[Materials provided — start]

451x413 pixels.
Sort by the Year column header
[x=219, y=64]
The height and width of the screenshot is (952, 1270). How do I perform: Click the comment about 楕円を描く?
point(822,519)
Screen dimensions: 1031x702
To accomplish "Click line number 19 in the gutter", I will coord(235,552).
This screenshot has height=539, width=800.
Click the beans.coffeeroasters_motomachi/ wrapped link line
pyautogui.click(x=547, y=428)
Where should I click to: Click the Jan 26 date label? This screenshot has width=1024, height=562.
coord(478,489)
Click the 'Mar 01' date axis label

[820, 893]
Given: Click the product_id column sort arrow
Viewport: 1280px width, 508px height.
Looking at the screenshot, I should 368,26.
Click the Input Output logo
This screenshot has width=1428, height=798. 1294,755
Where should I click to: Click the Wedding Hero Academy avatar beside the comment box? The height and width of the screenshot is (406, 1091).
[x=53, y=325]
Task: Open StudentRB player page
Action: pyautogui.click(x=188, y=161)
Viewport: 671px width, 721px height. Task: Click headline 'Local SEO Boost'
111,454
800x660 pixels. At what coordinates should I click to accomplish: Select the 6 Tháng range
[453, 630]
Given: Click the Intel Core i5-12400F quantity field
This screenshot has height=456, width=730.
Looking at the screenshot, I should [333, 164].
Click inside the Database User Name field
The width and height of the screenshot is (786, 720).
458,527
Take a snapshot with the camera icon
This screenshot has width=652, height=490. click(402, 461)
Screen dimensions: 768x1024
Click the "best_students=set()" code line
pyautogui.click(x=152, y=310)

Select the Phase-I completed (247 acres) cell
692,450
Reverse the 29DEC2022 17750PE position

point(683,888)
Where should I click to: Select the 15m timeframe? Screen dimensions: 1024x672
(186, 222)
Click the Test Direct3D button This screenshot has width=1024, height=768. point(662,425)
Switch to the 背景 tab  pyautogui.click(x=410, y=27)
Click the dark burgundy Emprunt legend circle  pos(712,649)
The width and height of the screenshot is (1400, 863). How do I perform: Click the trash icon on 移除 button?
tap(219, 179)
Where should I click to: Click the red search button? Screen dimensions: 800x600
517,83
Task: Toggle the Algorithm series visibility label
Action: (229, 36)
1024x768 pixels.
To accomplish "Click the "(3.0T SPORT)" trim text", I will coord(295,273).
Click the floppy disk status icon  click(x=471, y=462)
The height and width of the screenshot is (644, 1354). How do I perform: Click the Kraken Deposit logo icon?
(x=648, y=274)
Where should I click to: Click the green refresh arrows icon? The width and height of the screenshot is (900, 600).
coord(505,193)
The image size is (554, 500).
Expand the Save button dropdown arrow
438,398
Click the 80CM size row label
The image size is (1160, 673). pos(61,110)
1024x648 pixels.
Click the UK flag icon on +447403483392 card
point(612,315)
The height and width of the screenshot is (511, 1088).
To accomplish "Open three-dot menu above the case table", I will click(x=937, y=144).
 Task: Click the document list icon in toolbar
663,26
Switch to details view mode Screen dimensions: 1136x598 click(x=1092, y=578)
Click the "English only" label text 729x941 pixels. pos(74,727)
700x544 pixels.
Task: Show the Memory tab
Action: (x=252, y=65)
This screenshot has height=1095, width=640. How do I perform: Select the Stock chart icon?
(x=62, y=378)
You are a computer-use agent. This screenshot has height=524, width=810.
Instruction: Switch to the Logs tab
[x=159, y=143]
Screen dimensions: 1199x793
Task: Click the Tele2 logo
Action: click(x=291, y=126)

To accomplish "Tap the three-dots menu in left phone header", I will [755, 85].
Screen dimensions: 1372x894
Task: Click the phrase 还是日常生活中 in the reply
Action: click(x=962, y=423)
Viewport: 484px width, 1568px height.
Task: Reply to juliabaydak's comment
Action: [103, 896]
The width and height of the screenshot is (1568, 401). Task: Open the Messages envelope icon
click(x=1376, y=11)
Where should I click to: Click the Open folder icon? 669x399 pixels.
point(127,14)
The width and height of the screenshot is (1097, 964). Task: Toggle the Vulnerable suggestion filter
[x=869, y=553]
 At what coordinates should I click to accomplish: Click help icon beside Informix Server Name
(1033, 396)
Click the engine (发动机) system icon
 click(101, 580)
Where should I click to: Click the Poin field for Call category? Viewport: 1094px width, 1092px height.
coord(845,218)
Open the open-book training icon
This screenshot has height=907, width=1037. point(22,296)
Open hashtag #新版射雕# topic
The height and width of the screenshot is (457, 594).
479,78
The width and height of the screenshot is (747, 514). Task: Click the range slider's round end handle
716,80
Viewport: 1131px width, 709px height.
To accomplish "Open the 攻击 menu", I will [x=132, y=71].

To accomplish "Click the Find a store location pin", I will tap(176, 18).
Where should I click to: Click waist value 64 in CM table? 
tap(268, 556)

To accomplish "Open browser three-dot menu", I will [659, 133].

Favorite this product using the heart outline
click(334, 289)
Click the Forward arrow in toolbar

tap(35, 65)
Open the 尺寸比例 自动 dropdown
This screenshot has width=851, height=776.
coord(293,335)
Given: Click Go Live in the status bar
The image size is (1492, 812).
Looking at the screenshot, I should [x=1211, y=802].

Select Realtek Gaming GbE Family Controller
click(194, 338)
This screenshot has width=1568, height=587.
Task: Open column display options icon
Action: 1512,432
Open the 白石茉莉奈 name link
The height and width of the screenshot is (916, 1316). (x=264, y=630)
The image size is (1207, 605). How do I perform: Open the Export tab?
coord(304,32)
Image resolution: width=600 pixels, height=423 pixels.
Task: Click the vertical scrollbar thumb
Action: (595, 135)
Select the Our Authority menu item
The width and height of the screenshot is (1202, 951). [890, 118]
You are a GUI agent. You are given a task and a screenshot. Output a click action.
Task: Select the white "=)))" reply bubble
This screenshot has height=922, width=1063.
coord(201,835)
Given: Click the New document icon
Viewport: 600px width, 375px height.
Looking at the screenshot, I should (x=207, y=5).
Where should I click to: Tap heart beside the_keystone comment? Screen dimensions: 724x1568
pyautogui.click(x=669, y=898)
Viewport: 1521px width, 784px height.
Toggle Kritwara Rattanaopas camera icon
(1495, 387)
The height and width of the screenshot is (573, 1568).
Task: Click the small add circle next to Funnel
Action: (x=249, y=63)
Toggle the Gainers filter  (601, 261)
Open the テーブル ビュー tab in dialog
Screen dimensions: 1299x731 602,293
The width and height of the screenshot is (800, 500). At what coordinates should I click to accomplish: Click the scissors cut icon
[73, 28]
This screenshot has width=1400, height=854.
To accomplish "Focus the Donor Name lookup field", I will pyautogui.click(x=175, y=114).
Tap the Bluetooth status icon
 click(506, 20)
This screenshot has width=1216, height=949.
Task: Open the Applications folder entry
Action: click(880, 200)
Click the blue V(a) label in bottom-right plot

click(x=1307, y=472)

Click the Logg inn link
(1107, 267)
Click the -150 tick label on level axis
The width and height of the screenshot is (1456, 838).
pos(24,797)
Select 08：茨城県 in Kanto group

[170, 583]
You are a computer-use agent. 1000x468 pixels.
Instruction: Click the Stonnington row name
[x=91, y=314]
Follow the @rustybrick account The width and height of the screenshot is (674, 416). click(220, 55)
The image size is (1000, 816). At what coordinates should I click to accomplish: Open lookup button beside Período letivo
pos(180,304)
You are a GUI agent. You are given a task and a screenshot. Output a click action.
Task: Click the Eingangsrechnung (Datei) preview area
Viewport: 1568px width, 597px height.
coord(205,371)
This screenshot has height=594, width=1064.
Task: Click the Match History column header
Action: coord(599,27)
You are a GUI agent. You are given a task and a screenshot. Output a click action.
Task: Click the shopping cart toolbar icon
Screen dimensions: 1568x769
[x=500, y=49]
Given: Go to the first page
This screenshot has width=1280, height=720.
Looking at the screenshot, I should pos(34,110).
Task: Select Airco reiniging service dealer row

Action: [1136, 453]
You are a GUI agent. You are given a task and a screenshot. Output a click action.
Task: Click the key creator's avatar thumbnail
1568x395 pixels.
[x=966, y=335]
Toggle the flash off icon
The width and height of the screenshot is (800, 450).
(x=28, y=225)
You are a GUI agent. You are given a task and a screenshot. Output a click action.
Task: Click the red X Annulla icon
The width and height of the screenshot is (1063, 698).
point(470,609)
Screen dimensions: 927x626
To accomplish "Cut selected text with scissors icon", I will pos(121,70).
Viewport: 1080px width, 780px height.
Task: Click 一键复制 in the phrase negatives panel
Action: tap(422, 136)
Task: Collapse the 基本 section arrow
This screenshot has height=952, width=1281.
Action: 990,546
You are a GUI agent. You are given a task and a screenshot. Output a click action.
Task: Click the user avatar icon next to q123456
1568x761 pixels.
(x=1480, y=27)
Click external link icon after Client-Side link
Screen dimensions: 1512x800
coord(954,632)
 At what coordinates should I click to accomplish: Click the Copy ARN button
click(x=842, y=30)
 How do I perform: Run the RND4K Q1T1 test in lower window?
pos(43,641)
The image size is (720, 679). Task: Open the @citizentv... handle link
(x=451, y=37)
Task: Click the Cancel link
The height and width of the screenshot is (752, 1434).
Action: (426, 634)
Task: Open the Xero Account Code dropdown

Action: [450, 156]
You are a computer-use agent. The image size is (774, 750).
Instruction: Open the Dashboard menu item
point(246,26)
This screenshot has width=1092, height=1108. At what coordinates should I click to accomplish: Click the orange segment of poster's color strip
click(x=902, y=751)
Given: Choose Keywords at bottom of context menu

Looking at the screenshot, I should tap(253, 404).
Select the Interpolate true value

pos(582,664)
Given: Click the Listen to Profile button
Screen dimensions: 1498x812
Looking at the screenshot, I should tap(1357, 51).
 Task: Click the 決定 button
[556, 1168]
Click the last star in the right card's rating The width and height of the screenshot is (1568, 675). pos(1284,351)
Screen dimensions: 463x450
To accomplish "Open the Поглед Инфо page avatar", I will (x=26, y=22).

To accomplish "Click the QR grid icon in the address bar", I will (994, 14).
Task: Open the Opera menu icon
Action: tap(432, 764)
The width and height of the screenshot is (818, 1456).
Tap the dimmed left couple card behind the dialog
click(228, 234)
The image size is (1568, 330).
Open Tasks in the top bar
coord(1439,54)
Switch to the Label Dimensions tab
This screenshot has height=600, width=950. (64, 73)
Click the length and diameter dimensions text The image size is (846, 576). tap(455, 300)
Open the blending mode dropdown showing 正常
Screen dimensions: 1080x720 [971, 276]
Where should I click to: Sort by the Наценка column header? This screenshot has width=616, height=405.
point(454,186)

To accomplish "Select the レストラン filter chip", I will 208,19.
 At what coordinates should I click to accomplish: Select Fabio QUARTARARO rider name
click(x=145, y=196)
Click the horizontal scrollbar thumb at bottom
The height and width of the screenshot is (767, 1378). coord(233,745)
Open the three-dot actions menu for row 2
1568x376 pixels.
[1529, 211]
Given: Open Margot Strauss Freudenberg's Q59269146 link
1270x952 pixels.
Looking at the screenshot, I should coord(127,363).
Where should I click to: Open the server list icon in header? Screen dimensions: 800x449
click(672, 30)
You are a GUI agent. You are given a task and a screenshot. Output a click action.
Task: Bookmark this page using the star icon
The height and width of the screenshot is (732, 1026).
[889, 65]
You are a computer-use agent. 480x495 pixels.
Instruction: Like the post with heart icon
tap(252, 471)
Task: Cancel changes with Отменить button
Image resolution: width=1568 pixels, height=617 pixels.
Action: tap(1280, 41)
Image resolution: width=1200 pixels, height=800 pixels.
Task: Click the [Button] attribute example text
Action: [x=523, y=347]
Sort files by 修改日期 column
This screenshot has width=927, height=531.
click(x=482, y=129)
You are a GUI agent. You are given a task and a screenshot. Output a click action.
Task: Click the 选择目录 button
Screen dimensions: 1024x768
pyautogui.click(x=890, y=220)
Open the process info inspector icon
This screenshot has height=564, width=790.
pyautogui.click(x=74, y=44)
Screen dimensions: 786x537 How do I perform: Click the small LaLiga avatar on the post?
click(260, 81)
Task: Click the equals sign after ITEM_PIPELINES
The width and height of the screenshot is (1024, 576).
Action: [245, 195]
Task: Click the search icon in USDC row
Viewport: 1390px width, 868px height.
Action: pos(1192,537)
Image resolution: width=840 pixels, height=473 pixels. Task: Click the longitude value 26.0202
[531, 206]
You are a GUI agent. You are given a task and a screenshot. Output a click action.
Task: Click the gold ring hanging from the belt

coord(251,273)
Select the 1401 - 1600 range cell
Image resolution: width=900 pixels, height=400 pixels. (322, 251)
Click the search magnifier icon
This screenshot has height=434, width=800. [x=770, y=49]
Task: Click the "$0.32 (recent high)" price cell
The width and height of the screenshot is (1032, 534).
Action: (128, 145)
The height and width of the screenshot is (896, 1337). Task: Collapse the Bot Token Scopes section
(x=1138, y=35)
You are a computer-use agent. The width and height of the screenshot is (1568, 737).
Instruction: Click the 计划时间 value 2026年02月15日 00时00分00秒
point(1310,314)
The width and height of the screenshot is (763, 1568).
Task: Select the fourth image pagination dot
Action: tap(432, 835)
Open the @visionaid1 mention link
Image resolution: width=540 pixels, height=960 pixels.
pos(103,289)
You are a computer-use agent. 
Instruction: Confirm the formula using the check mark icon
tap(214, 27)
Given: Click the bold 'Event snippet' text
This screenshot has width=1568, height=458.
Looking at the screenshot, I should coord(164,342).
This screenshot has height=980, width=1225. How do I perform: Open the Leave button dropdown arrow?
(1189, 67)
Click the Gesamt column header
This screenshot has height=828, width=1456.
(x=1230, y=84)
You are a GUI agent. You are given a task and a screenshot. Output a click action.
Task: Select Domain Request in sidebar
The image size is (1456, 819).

[Materials provided — finish]

**Instructions for the task**. Pull every line that holds the string "computer" out of the records.

**Worked solution**.
You are a computer-use agent. This screenshot has height=524, width=810.
You are a computer-use agent. 1000x468 pixels.
You are a computer-use agent. The image size is (774, 750).
You are a computer-use agent. 480x495 pixels.
You are a computer-use agent. The width and height of the screenshot is (1568, 737).
You are a computer-use agent. 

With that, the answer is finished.